Question

In Exercises 35–42,use the laws in Definition \(1\) to show that the stated properties hold in every Boolean algebra.

38. Prove that in a Boolean algebra, the law of the double complement holds; that is, x̿ = x for every element \({\bf{x}}\).

Short answer

The given law of double complement x̿ = x is proved.

Step-by-step solution

Definition

The complement of an element: \(\bar 0 = 1\) and \(\bar 1 = 0\)

The Boolean sum \( + \) or \(OR\) is \(1\) if either term is \(1\).

The Boolean product or \(AND\) is \(1\) if both terms are \(1\) .

Identity laws

\(\begin{array}{c}x \vee 0 = x\\x \wedge 1 = x\end{array}\)

Complement laws

\(\begin{array}{l}x \vee \bar x = 1\\x \wedge \bar x = 0\end{array}\)

Commutative laws

\(\begin{array}{l}x \vee y = y \vee x\\x \wedge y = y \wedge x\end{array}\)

Distributive laws

\(\begin{array}{c}x \vee \left( {y \wedge z} \right) = \left( {x \vee y} \right) \wedge \left( {x \vee z} \right)\\x \wedge \left( {y \vee z} \right) = \left( {x \wedge y} \right) \vee \left( {x \wedge z} \right)\end{array}\)
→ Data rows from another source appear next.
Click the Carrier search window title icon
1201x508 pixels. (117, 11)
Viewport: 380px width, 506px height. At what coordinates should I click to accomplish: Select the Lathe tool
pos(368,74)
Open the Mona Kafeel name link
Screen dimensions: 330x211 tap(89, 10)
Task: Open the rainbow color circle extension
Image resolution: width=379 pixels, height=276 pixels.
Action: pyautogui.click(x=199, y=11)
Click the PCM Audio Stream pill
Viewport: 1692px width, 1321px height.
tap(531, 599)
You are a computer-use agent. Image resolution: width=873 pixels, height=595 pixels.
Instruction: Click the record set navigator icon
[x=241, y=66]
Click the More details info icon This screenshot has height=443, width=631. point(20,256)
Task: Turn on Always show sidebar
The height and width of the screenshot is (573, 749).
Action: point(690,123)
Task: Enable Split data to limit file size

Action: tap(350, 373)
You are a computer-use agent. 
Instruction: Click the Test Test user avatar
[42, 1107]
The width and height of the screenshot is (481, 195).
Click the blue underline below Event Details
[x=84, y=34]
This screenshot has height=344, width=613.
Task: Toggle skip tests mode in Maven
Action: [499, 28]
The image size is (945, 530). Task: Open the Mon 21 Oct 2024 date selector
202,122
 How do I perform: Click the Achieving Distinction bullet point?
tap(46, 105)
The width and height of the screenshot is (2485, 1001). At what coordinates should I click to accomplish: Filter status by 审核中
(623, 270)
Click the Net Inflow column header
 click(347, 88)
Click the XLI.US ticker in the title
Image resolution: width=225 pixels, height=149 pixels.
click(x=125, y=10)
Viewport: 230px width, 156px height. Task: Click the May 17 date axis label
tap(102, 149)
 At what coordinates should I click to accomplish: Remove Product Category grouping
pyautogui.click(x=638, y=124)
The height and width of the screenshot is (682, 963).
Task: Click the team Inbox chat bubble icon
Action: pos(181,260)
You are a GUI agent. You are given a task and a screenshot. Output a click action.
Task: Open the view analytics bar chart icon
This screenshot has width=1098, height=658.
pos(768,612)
Using the law of complement

Law of the double complement x̿ = x

To proof: x̿ = x

PROOF

\(y\)is the complement of \(x\)if and only if \(x \vee y = 1\)and\(x \wedge y = 0\).

Note: The complement is also unique, which was proven in one of the previous solutions.

Thus, it needs to show that \(x\) is the complement of \(\bar x\).

Using the commutative and complement law

\(\begin{array}{c}\bar x \vee x = x \vee \bar x = 1\\\bar x \wedge x = x \wedge \bar x = 0\end{array}\)

Thus,\(x\) is the (unique) complement of \(\bar x\).

Therefore, it gets x̿ = x